Food is Love. Food Is Medicine.
At Project Open Hand, our medically-tailored food helps clients recover from illness, get stronger and lead healthier lives. Project Open Hand services assist those with AIDS/HIV as well as critical illnesses such as breast cancer and diabetes. We also provide daily warm, nutritious meals for seniors and adults with disabilities fighting hunger. Project Open Hand's vision is that no one who is sick or elderly in our community will go without nutritious meals with love.
Food Is Medicine Coalition
Project Open Hand is a proud founding partner of the Food Is Medicine Coalition (FIMC). The FIMC is a volunteer association of nonprofit, medically-tailored and nutrition services (FNS) providers from across the country, which includes our sister organizations God's Love We Deliver in New York City, Community Servings in Boston and Project Angel Heart in Denver, among others. The FIMC's purpose is to advance public policy that supports access to food and nutrition services for people with severe and/or chronic illnesses. The FIMC promotes research on the efficacy of food and nutrition services on health outcomes and cost of care and sharing best practices in the provision of medically-tailored meals of nutrition education and counsleing.
Food = Medicine Pilot Study
Seeking a greater voice in the public health conversation, Project Open Hand partnered with UCSF on scientific studies tracking data of health benefits associated with Food as Medicine. Our scientific collaboration with physicians and researchers from UC San Francisco demonstrates with data how the healing power of nutritious food is crucial for serving the critically ill.
The study, published in January of 2017 in the peer-reviewed Journal of Urban Health, involved more than 50 San Francisco and Alameda County residents living with Diabetes, HIV/AIDS or dual diagnosis. The study showed increases in the number of people with diabetes who achieved optimal blood sugar control and decreases in hospitalizations or emergency department visits. Participants with diabetes also consumed less sugar and lost weight through Project Open Hand’s nutritious and medically tailored meals. HIV-positive clients who received healthy food and snacks for six months from Project Open Hand were more likely to adhere to their medication regiments, and they, along with clients with Type 2 Diabetes, were less depressed and less likely to make trade-offs between food and healthcare, according to researchers at UCSF.
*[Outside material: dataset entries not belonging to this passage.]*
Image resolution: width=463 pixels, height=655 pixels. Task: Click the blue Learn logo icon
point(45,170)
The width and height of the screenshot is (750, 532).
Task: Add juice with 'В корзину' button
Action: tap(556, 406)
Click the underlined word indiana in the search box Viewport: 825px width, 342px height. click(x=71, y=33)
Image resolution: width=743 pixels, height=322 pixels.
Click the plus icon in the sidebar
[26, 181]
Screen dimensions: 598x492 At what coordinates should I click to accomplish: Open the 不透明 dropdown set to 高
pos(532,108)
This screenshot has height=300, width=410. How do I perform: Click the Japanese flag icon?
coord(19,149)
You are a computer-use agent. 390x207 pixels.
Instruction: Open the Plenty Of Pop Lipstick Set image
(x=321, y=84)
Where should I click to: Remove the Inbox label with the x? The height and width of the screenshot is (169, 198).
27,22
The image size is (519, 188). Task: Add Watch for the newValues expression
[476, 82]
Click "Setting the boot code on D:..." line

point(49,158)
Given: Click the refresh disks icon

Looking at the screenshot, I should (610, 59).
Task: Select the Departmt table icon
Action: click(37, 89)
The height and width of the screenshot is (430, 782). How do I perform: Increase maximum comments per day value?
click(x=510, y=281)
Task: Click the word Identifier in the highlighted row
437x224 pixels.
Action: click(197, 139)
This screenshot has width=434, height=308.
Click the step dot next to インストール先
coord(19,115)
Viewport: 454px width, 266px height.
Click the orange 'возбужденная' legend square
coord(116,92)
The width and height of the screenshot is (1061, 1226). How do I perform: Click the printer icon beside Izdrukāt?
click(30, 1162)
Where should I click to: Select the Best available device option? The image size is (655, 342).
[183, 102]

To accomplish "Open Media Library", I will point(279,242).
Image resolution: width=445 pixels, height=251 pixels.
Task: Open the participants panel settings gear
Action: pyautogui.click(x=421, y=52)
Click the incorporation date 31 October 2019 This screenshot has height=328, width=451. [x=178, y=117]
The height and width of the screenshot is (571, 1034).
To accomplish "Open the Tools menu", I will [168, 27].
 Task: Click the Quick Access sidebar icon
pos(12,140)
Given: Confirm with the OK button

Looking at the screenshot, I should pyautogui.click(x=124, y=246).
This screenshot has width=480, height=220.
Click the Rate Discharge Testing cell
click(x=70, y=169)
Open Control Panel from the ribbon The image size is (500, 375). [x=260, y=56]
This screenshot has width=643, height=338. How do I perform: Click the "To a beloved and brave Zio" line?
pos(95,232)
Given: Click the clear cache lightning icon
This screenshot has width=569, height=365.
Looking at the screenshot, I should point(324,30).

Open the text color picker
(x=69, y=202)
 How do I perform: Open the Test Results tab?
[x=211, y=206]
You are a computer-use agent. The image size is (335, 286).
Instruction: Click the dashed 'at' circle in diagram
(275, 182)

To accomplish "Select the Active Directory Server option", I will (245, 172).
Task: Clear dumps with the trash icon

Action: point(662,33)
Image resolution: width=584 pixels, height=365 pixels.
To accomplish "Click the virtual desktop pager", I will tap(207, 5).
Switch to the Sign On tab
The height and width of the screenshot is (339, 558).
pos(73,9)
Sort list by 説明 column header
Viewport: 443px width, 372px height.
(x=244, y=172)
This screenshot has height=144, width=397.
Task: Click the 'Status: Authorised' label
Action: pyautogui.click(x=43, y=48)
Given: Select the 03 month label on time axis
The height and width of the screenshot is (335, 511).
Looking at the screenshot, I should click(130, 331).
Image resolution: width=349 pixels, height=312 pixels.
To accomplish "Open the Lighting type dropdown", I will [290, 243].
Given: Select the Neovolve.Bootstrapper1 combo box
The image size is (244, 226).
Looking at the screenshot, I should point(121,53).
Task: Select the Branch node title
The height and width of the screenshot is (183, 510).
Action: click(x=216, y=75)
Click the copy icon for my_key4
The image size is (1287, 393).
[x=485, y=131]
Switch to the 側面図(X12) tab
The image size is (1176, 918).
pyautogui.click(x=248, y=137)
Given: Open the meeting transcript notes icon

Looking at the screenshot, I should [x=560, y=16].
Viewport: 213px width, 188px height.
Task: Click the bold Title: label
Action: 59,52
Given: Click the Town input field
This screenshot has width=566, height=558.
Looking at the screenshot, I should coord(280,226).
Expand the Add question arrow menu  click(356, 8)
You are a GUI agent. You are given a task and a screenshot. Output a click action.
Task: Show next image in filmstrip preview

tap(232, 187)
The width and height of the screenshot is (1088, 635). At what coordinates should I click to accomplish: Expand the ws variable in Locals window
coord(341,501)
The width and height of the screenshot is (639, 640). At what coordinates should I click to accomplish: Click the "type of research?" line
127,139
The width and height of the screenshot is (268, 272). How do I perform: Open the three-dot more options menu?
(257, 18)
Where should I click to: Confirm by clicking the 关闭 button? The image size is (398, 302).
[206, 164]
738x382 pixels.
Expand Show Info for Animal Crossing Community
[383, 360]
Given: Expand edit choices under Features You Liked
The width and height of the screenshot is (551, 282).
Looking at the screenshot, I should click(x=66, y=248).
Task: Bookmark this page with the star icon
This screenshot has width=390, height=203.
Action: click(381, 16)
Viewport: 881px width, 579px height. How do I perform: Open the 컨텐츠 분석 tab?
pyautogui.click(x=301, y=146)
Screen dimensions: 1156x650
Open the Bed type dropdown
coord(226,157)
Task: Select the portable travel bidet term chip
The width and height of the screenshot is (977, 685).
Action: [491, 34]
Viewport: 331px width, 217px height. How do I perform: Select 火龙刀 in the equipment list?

Zuckerberg San Francisco General Hospital - Project Open Hand Partnership
Confronting the growing problem of food insecurity and its relation to chronic disease, Project Open Hand and Zuckerberg San Francisco General Hospital have
partnered to create a fully intergrated program of primary care, medically tailored and 100% nutritious meals as well as related services among the medically underserved adults of the Bay Area. The partnership, which launched in January of 2016, involves select SFGH patients experiencing a high volume of hospitalization and readmission rates due to chronic congestive heart failure, will be referred to Project Open Hand. Discharged patients receive a bag of healthy groceries from Project Open Hand and are offered opporutunities to participate in the study conducted by Project Open Hand nutritionists. Project Open Hand and ZSGH have partnered to implement this pioneering program within the public healthcare system in recognition of the impact and value of Food as Medicine as well as the nation’s alarming trend of congestive heart failure. According to the Centers for Disease Control and Prevention, upwards of 5 million Americans suffer from congestive heart failure, leading to an estimated $35 billion in U.S. healthcare costs each year.
Adults With Disabilities Meal Program at 730 Polk Street
In December of 2016, Project Open Hand opened a unique dining site at 730 Polk Street for our Adults with Disabilities population. In that beautiful corner space on Willow and Polk, we began serving a hot lunch for upwards of 50 clients/day. This is the first Adults with Disabilities site in the San Francisco to exclusively serve this population. It addresses a significant challenge of food insecurity among adults with disabilities. The SF Department of Aging and Adult Services (“DAAS”) requested that Project Open Hand launch this unique service, hoping to close a gap in services and create a model for other agencies and community centers throughout San Francisco. The program is completely funded by DAAS.
Getting To Zero Initative
Launching in 2017, Project Open Hand will be offering a new form of delivery service. We're taking our services to our clients' neighborhoods. With funding support from the City of San Francisco and the Getting To Zero Coalition, Project Open Hand is set to embark on a new mobile service delivery. We've added to our delivery fleet and we'll be outfitting two vehicles to provide all of the services we provide at 730 Polk Street (groceries, hot and frozen meals, nutrition and client services). Our first two colocation sites will be in the most vulnerable and underserved areas of the city: the Mission and Bayview neighborhoods. We'll co-locate at Mission Neighborhood Health Center and Southeast Health Center during peak client times and bring our services directly to the neighborhood.